But our culture through law and ideology has made people believe that the granting of intellectual property rights is still ultimately a short-term, temporary granting of a privilege. It’s seen as more like an ultimate human right like the right to a fair trial or the freedom of religion. People now treat copyright as being primarily about private benefit. If you were to design a system solely for private benefit, you could do that.

Here’s a slightly absurd example: make it so that in Britain, only the Royal Shakespeare Company can perform Shakespeare. They would be granted exclusive rights in perpetuity to perform Shakespeare. They would do fantastically out of it. They could charge through the nose, and make bucket loads, because there would be no other way of seeing Shakespeare being performed.

There is no public good being served here except in a secondary fashion (the company would be taxed and those taxes could be used to provide public services etc.). Indeed, a great deal of public harm is being done because a culture where only one theatre company are allowed to perform Shakespeare is a much worse off culture. What if someone wants to come along and do a radically different interpretation of the same play? Like, oh, set Romeo and Juliet in New York City and replace the houses of Montague and Capulet with two teenage street gangs roughly based on Italian Catholics and Jews. Or perhaps replace them with the Israelis and Palestinians (West Bank Story). Or perhaps some new interesting technology like cinema or radio happens and you want to adapt it to the new technology.
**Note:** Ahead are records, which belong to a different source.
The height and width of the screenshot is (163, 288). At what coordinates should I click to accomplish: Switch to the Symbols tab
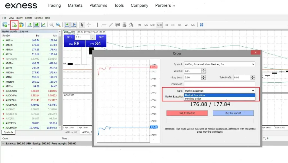(8, 132)
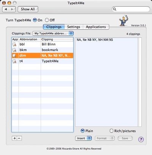Switch to the Settings tab
This screenshot has width=152, height=155.
74,27
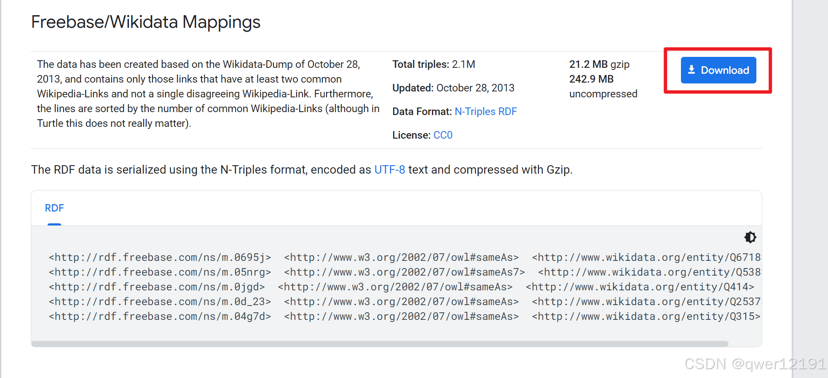Click the m.0d_23 freebase URL line

pos(160,302)
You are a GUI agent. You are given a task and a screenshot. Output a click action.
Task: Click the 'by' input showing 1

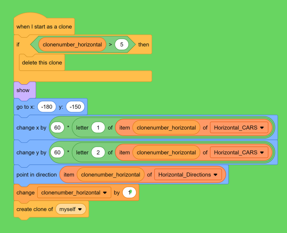(129, 193)
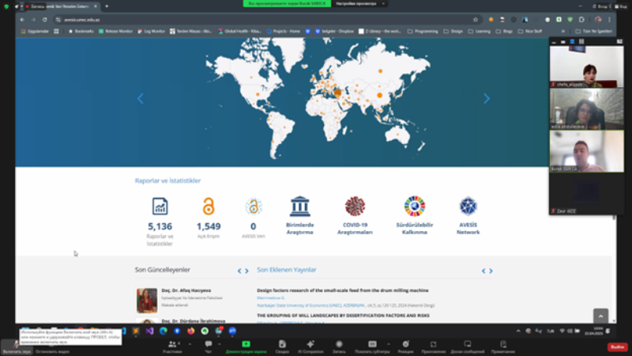
Task: Click the AVESİS Veri icon
Action: [x=254, y=206]
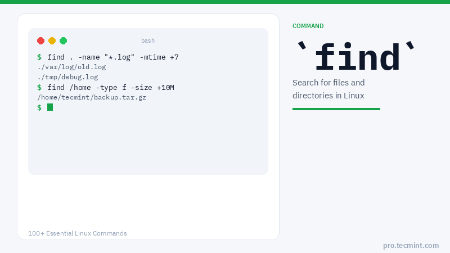Click the first dollar prompt symbol
Screen dimensions: 450x253
pyautogui.click(x=39, y=57)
Everything has a line of derivative works behind it. It’s just sometimes they are well-hidden. As scholars like Lawrence Lessig have repeatedly pointed out, all cultural and intellectual works build on previous work. Open any scholarly non-fiction book and you’ll find reams and reams of footnotes (basically the old-fashioned version of hyperlinks). But even for fictional work, no work happens in a vacuum. Try and imagine Harry Potter without C.S. Lewis’ Narnia or J.R.R. Tolkien’s Hobbit and Lord of the Rings, or indeed the many boarding-school novels–Tom Brown’s Schooldays, Talbot Baines Reed and even more recently George Orwell’s magnificent essay “Such, Such Were The Joys” or characters like Nigel Molesworth or the St Trinian’s girls. Or indeed a whole rich history of literature on education and the British class system.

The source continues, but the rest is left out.